RDF is all broken

westpjc · February 6, 2008

OK I posted this before and got zero responses.

This time I'll be less polite.

The Zotero RDF export DOES NOT GENERATE VALID rdf/xml. It's so broken I have not found a parser that can deal with it. I've hacked up fixes with regex'ing around but it is tiresome and fragile and I still get bogus uri's where bnodes were intended.

I could currently make my zotero exports available via SPARQL servers (which by the way would be a good way to share zotero in a 2.0 world) but some effort would be required to get zotero up-to-speed with import/export of VALID rdf/xml.

I could hack up my own export in python by going directly to the sqlite db but that would probably break at some random upgrade point.
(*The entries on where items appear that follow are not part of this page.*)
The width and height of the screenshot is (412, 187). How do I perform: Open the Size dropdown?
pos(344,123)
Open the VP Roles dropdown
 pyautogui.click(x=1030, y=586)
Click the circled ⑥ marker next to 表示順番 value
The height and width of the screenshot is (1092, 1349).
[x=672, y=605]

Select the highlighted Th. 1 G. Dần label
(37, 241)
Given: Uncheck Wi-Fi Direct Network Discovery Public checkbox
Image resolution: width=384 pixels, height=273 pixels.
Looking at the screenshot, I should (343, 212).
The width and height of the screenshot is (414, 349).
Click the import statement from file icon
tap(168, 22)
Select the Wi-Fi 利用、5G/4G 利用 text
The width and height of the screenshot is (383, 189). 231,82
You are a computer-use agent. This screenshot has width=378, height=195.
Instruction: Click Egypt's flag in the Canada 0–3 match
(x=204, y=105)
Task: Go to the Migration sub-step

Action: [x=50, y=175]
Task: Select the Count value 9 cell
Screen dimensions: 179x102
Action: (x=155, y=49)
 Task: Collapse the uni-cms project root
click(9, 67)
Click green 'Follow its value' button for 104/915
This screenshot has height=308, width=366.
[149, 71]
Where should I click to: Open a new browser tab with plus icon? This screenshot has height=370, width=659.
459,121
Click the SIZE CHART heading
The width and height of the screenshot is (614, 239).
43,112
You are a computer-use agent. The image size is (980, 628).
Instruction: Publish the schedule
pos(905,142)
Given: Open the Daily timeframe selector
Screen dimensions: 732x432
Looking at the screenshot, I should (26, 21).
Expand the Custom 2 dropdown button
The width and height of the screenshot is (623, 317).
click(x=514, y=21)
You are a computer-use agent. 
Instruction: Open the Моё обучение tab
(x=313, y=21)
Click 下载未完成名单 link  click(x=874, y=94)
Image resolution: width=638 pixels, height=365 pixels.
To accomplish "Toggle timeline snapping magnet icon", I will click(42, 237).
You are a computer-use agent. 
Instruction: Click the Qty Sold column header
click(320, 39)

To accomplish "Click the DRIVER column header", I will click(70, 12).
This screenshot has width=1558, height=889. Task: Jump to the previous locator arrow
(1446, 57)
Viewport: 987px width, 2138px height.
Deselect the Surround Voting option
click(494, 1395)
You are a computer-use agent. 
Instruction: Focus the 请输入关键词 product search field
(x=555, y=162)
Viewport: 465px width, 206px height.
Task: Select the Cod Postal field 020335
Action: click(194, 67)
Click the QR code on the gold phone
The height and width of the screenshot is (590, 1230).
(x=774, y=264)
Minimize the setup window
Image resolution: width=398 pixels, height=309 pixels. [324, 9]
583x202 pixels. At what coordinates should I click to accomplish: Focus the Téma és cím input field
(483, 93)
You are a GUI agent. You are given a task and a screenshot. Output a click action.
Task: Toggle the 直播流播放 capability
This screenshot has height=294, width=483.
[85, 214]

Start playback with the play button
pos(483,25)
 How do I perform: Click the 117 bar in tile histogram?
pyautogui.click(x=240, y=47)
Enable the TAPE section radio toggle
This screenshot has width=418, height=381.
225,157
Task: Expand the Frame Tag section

If there is no interest in making the RDF export work...then drop it and let someone write a plugin. That won't happen if Zotero proper pretends to do RDF.

--
...whew...it's still broken but I feel better now.

ciao

Phil

deanc · February 6, 2008

i can't get RDF exports to work either - i just want a way to have multiple users colaborate on the one page without having to reformat the pages into open office or word. has anyone got a solution to this?

Simon · February 6, 2008

Are you running the latest version of Zotero? Do you have automatic updating of translators enabled? Have you tried clicking "Reset Translators and Styles" in the Advanced pane of the Zotero preferences? The issue you reported here was fixed in an update to the RDF translator about a month ago. Of course, the RDF still looks like crap because that's the way Mozilla's RDF library serializes it, but I don't have any trouble parsing it with raptor (haven't tried others).

westpjc · February 6, 2008

OK not valid but better. The original post was mine and I checked for responses before I reposted.

It now does parse into rdflib but not into sesame. It's still not valid rdf/xml and if that is Mozilla's fault then it might not be fixable (easily that is). For now I have written a rewrite hack to rename "rdf:" type nodes into proper bnodes.

It's beyond an import/export issue but seriously, using rdf as the actual datastore (i'm looked at the sql tables and the style of indirection it uses smacks of a graph model anyway...it's not true relational) and putting it into a piggy-bank store (see the SIMILE) and then use the Longwell to make it distributed.

Actually, I just double checked, Zotero and Simile are both supported by "The Andrew W. Mellon Foundation".

Now I should look around to see where that suggestion should be posted.

--
Phil

dstillman · February 6, 2008

I imagine Mozilla's RDF support will be improved in Firefox 3.

Sorry, but we're not interested in using RDF as the main datastore. Zotero makes heavy use of SQL (and will use the additional SQLite features available in Firefox 3).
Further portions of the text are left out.